Truly the angel’s best.
Boy, I’m so happy.
We have been heaven blessed.
I can’t believe what God has done,
through us he’s given life to one.
But, isn’t she lovely made from love?
-Stevie Wonder
Share

Officially Somebody’s Parents- November 3, 2010

Our “Somebody” is here, finally.  Charlotte Eva arrived November 2, 2010 (Election Day, go figure.) at 4:35pm.  She’s 7 lbs. 13ozs. and absolutely perfect!   There’s plenty more to come.  I’ll post soon.  We go home tomorrow and more family comes to town.  

Charlotte’s first official blog post.  I’m not gonna lie.  I cried posting this. 
Share

Due Date Democracy- October 28, 2010

Today was the due date and I’m still pregnant.  Frankly, I’m pretty upset about it, so lets move on.  Shall we?

Election Day is Tuesday.  Yep, I’m that dork who’s up on local and state midterm elections.  I even cast a ballot in the Primary a few months ago.  It was pretty much me, the candidates, their families, and old people pissed about Medicare donut holes.

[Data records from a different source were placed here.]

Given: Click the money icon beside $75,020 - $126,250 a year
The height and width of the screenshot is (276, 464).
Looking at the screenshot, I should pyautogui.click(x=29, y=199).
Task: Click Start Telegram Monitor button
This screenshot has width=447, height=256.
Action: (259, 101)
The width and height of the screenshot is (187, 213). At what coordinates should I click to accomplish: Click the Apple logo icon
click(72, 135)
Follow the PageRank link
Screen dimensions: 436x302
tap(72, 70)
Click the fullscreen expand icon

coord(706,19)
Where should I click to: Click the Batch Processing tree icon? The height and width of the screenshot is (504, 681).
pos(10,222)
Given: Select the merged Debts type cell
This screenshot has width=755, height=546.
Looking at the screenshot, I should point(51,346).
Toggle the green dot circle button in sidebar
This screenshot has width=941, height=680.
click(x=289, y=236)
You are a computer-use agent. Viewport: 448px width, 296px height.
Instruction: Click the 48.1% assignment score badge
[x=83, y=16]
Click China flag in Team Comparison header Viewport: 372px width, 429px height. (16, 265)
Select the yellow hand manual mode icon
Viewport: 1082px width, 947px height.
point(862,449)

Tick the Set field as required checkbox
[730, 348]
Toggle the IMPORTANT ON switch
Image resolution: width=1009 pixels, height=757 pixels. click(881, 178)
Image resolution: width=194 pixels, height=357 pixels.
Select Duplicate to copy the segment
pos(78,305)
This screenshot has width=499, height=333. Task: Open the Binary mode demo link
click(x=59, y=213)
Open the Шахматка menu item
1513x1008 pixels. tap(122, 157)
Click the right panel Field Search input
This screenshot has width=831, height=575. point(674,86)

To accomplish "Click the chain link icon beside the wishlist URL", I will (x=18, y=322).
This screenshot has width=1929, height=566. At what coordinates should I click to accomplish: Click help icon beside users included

Today I jinxed myself into still being with child for another week by voting early.  I guess I was trying to pass the time to avoid insanity set a good example for my child.  Downtown was a cluster and it’s unseasonably hot.  So hot I’m rockin’ the Rainbow flip-flops until November.  (I’m a pregnant Southerner!  I’ll do what I want!) I did not want to find a spot blocks away and then walk to the Board of Elections.  I decided I would use my child to make my life easier and pulled up to the curbside voting for handicapped people.

I know, I’m not handicapped.  I’m perfectly capable.  But, I did it anyway.  I said to the poll worker who came to t, “I’m nine-months pregnant.  Can I vote curbside?”  He asked me when I was due and I told him.  He said, “If you came out here on your due date to vote, you can vote right here in your car.”  He brought me my ballot on a clipboard.  God bless that man, and God bless the United States of America.